Task objective — The answer must consist of every line from the data that holds the string "agent".
Entries shown START
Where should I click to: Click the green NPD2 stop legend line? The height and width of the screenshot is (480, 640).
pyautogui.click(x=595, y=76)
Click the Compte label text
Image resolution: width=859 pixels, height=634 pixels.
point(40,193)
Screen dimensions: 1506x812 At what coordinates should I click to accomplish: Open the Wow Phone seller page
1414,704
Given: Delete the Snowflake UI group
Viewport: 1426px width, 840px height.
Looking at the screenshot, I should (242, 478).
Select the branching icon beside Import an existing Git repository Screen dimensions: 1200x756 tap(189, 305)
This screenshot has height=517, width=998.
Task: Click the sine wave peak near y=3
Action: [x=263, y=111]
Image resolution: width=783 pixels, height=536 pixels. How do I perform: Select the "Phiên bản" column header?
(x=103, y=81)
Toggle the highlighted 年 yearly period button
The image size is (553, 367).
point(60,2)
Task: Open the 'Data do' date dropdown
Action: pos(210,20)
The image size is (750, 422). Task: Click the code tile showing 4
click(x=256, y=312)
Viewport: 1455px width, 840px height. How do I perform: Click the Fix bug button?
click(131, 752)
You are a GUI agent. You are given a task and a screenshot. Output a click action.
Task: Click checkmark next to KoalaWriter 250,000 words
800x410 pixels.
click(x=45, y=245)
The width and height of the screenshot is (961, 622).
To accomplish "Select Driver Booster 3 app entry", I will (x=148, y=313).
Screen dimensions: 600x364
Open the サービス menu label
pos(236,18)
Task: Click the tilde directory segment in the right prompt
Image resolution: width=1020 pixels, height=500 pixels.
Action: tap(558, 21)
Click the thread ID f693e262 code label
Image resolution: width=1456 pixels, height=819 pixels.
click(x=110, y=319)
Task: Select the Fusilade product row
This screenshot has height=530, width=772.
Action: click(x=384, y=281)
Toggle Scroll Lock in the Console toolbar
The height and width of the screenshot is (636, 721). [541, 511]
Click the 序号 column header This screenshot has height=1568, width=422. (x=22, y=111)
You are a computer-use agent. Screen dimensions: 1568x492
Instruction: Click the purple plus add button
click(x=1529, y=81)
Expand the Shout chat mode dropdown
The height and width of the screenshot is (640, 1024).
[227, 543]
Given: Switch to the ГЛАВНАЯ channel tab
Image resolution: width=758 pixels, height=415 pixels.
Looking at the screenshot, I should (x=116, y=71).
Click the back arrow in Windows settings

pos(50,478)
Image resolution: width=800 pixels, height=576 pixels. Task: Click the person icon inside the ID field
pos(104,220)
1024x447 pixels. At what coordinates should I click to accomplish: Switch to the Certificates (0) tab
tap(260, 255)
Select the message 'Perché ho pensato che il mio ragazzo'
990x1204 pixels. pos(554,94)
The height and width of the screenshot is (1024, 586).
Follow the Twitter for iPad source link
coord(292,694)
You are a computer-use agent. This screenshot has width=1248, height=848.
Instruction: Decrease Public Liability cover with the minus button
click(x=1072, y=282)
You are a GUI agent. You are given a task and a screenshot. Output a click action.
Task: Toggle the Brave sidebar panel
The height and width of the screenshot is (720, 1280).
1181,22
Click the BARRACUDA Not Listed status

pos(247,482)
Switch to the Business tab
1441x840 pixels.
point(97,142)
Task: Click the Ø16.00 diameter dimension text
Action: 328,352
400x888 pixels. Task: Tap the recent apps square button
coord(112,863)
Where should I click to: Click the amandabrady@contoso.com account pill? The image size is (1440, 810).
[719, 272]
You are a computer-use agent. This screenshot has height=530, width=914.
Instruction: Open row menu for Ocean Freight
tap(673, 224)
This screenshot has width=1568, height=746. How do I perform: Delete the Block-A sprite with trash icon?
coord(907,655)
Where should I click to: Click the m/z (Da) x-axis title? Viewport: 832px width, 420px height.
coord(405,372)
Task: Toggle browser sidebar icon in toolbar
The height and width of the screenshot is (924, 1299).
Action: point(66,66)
Entries shown END
Answer to this exercise —
You are a GUI agent. You are given a task and a screenshot. Output a click action.
You are a computer-use agent. Screen dimensions: 1568x492
You are a computer-use agent. This screenshot has width=1248, height=848.
You are a GUI agent. You are given a task and a screenshot. Output a click action.
You are a computer-use agent. This screenshot has height=530, width=914.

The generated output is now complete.